[Extracted text start]
In the past number of years, one to one laptop initiatives have begun to pepper the landscape. Having access to a personal digital, Internet-enabled learning device is a necessary but insufficient condition for 21st century learning. Indeed, traditional school systems will continue to grapple with the transformational potential of the Internet. The most compelling opportunities for sparking innovation and learning for the next 10 years will happen outside the formal and traditional school systems: community centers, museums, libraries, camps, Sunday schools, after-school, healthcare educational outreach opportunities, virtual schools, gaming clubs, user groups.

Cleveland Jewish Video Project

What if we established a Cleveland Jewish community video channel on YouTube (or another current or future online platform for community building)? Learning and innovation in the 21st century has shifted from millennia of oral traditions, to a few centuries of written traditions, to an emergent tradition of rich media and video-based learning and literacy.

One million videos are loaded onto the Internet every day. We are living through the transition from the priesthood and the period before the Guttenberg press to the democratization and the broad availability of reading materials. The difference is that it took the written tradition more than 250 years to hit the inflection of creating a mass market. The transition to rich media and video literacies is happening right in front of us. But it is not only the medium. Storytelling and re-telling over the past decade are intersecting with what we call a mashup culture of re-mixing stories with simple and incredibly powerful tools. Every day, hundreds of thousands of people re-mix pieces of other people’s stories on the Internet through video editing tools. Sometimes this is for aesthetics like adding a new track for layering an additional instrument. Sometimes it’s the community service of translating a compelling video in one language to another.

The Jewish Cleveland Video Project could be a video repository about the community by us for us. An active project for bubbies to tell their stories of early Cleveland, Jewish jocks and wanna be sports heroes, musicians, storytellers, professionals, world travelers, community activists, and devout scholars. No producers, no TV guide, no experts. We could create a series of simple incentives including ongoing competitions and rewards excellence, creativity, and inventiveness. The video project would be augmented by video blogs, community wikis embedding video content, and a wide range of collaborative technologies such as mobile smartphone. In a matter of a year the project could aspire to one million stories and re-mixed episodes from the life and times of a vibrant community intentionally engaged in a re-imagination, re-invention, and re-invigoration.

The Video Project could contain both scheduled personalized channels: your Rabbi’s favorite lineup, the top 10 video pieces suggested from your mahjong girlfriend, whatever self-identified sports jocks are watching, or you can simply browse and discover your own experiences. Instead of letting television ‘produce’ the event for us, we can collaboratively produce our own town hall meetings or debates on any topic at any time. We can also re-watch, re-mix, and reuse those episodes anytime in the future.
[Extracted text end]
--- Set exercise 1 ---
Would you set down the part of the video project proposal starting with "The Jewish Cleveland" and going on through "re-invention, and re-invigoration."?
--- Set exercise 2 ---
Answer these questions from the video project proposal:
(a) How many videos are loaded onto the Internet every day?
(b) How long did it take the written tradition to hit the inflection of creating a mass market?
(c) Within a year, how many stories and re-mixed episodes could the project aspire to?
--- Set exercise 3 ---
Can you turn the paragraph of the video project proposal beginning "The Jewish Cleveland Video Project could be" into a list that keeps its main facts?
The rows that come next have no connection to the video project proposal.
[Data listing start]
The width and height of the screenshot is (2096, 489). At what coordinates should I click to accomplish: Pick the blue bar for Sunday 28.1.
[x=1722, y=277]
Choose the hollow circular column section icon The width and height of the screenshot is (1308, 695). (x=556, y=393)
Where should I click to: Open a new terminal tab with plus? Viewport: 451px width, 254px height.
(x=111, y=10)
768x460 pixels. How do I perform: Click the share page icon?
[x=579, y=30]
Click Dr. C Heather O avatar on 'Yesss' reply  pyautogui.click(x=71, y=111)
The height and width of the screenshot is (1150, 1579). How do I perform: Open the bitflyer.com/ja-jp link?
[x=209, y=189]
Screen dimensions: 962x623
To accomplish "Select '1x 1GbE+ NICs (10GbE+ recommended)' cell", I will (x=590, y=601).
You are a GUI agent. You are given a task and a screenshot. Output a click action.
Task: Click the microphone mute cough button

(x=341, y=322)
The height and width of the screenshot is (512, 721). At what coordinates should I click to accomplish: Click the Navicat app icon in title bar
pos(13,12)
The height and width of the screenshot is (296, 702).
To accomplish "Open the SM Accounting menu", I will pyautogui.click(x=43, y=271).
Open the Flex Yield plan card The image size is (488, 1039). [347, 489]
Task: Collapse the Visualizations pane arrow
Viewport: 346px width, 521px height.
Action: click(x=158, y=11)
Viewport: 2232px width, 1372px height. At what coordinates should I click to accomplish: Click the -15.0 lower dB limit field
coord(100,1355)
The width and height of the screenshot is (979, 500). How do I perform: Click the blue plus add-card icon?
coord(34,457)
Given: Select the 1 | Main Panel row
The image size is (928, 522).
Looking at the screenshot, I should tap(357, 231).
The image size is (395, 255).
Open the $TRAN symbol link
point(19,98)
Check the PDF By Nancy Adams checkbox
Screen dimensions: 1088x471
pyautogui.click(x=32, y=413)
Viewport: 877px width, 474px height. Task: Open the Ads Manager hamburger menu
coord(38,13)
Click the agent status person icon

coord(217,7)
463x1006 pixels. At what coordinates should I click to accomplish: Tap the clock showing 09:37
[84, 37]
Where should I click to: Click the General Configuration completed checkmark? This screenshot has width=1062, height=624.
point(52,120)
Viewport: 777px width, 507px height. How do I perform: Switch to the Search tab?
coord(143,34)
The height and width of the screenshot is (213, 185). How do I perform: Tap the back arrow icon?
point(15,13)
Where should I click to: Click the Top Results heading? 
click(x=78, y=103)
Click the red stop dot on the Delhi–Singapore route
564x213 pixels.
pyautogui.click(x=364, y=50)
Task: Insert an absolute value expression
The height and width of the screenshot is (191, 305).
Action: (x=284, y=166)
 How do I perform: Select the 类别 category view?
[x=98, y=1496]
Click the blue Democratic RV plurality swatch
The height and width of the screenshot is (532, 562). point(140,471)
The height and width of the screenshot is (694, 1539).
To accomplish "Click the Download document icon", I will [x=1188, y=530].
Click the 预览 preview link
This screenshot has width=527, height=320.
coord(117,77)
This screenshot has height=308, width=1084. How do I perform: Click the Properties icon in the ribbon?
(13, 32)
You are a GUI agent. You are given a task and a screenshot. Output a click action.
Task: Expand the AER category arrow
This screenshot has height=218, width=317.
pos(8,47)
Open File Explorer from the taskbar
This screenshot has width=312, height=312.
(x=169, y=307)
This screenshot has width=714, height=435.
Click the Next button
[Data listing end]
--- Exercise output 1 ---
The Jewish Cleveland Video Project could be a video repository about the community by us for us. An active project for bubbies to tell their stories of early Cleveland, Jewish jocks and wanna be sports heroes, musicians, storytellers, professionals, world travelers, community activists, and devout scholars. No producers, no TV guide, no experts. We could create a series of simple incentives including ongoing competitions and rewards excellence, creativity, and inventiveness. The video project would be augmented by video blogs, community wikis embedding video content, and a wide range of collaborative technologies such as mobile smartphone. In a matter of a year the project could aspire to one million stories and re-mixed episodes from the life and times of a vibrant community intentionally engaged in a re-imagination, re-invention, and re-invigoration.

--- Exercise output 2 ---
(a) One million.
(b) More than 250 years.
(c) One million.

--- Exercise output 3 ---
- A video repository about the community, made by its members for its members, with no producers, TV guide or experts.
- Contributors could include bubbies telling stories of early Cleveland, Jewish jocks and would-be sports heroes, musicians, storytellers, professionals, world travelers, community activists and devout scholars.
- Simple incentives could include ongoing competitions and rewards for excellence, creativity and inventiveness.
- Video blogs, community wikis embedding video content and collaborative technologies such as mobile smartphones would augment it.
- Within a year, it could aspire to one million stories and re-mixed episodes from a community engaged in re-imagination, re-invention and re-invigoration.